AudioPaLM: A Large Language Model That Can Speak and Listen
Is this model going to replace Siri and Alexa?
Paper: AudioPaLM: A Large Language Model That Can Speak and Listen [27 pages]
Researchers at Google are introducing a new multimodal language model called AudioPaLM. This model fuses text based (PaLM-2) and speech baed models (AudioLM) into a unified architecture that can perform wonderful speech tasks such as recognition and translation with ease.
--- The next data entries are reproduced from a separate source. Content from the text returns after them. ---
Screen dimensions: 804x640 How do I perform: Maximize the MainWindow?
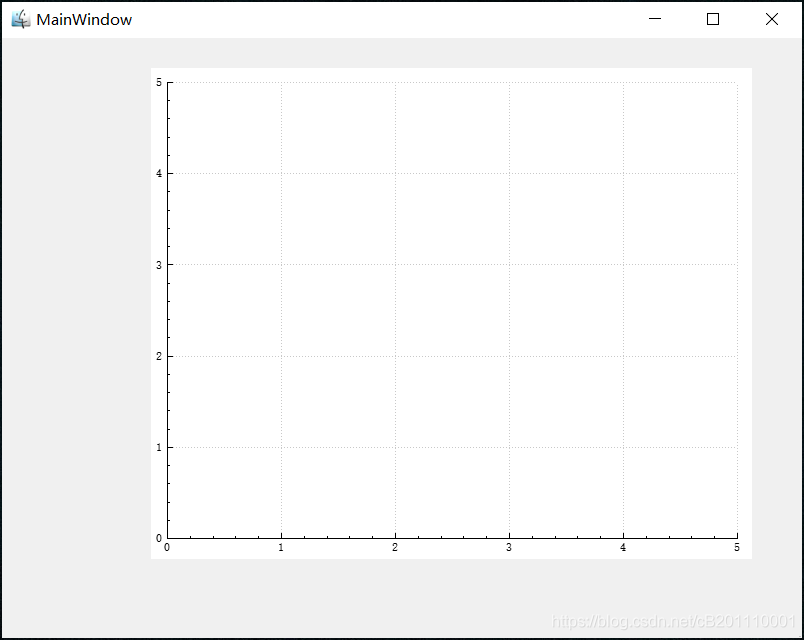point(713,19)
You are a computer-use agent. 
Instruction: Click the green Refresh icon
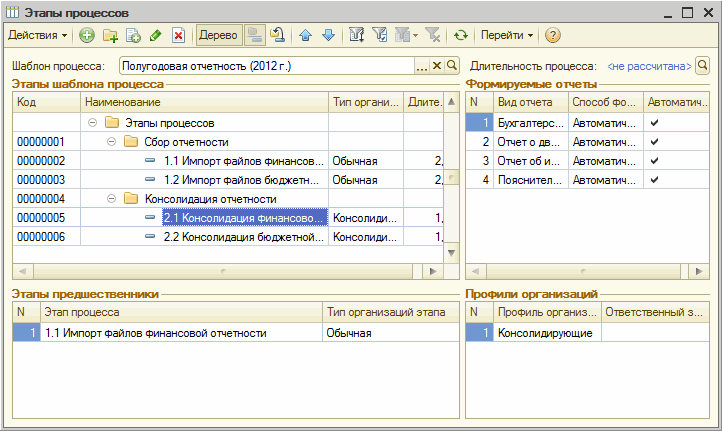click(460, 35)
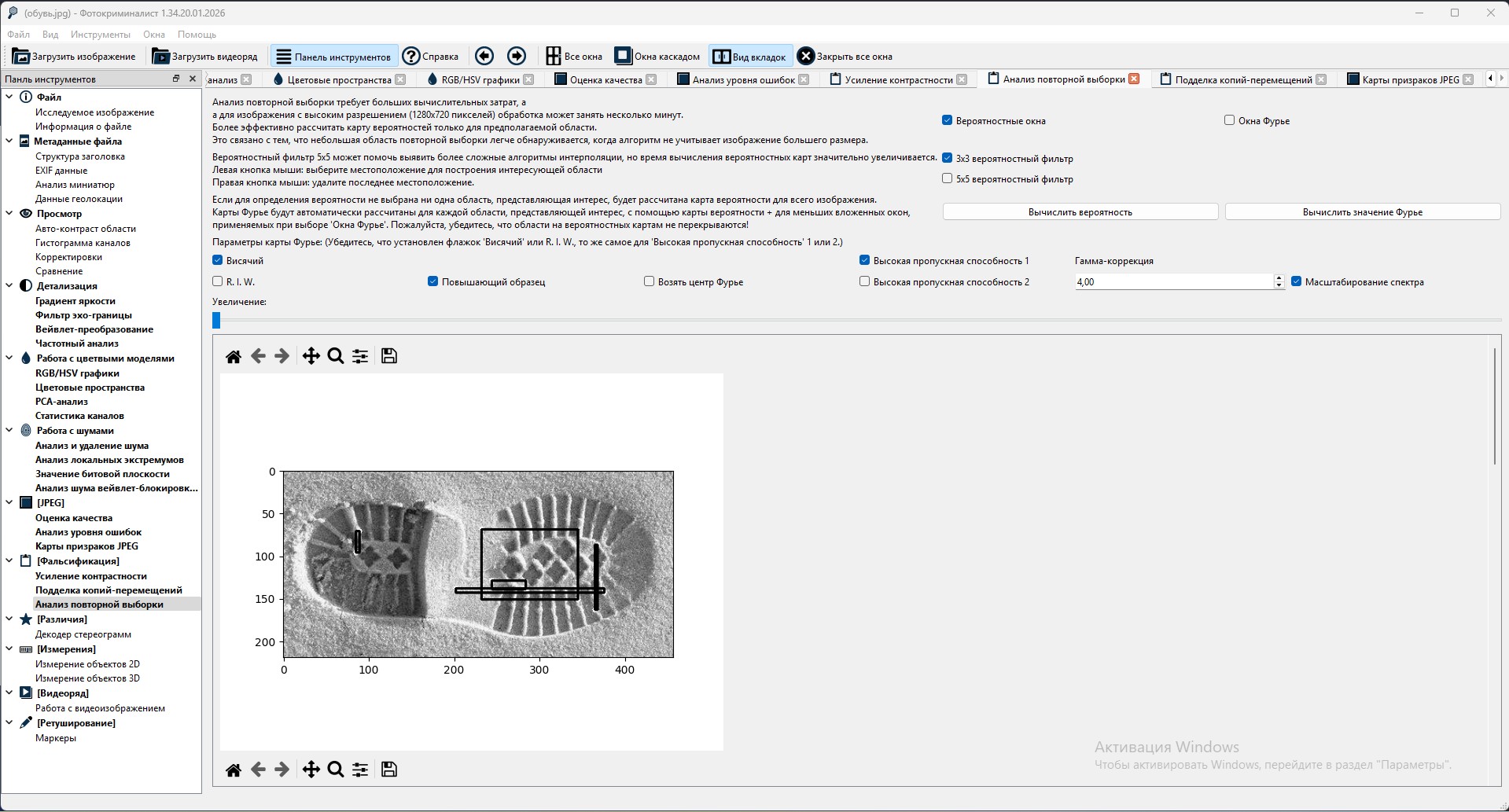Check the 5x5 вероятностный фильтр option

tap(947, 178)
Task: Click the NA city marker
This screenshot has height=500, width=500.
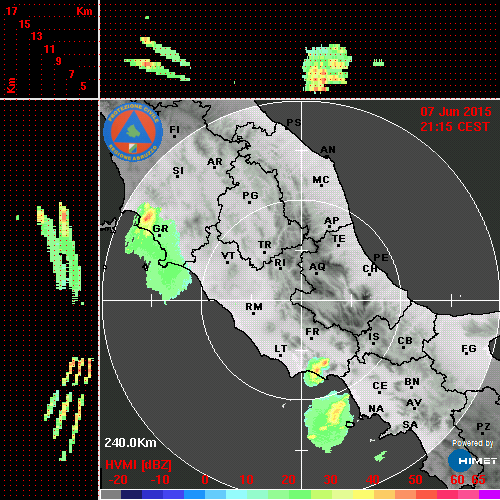Action: coord(376,415)
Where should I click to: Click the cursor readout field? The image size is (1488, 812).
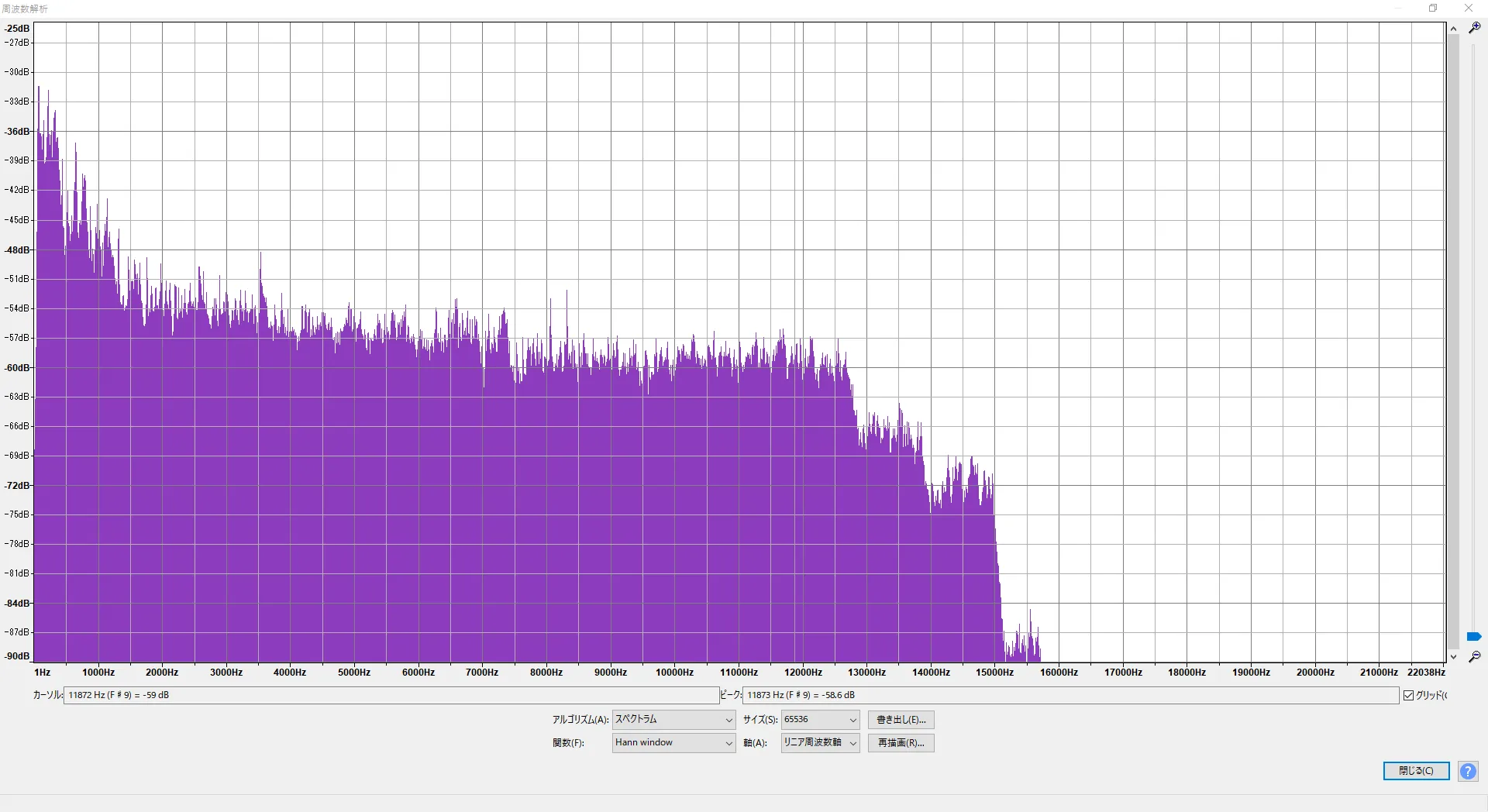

Here are some interesting discoveries in this paper:
They used a decoder only model which treats text and audio as tokenized inputs
Once the existing text decoders (PaLM-2) is modified, it can output raw audio
They used multiple datasets including YouTube ASR, WMT and Common Voice
They did a very thorough analysis of what factors create the best results includes dataset choice, model choice, training strategy and benchmarking quirks
Finally they were able to conclude that AudioPaLM demonstrates SOTA results on speech translation benchmarks and competitive performance on speech recognition tasks, as well as zero-shot speech-to-text translation. It can also benefit from features of audio language models, such as voice prompting, and can perform S2ST with voice transfer of a superior quality compared to existing baselines, as measured by both automatic metrics and human raters.
So essentially,
"Google has released an Audio + Text Large Language Model called AudioPaLM!"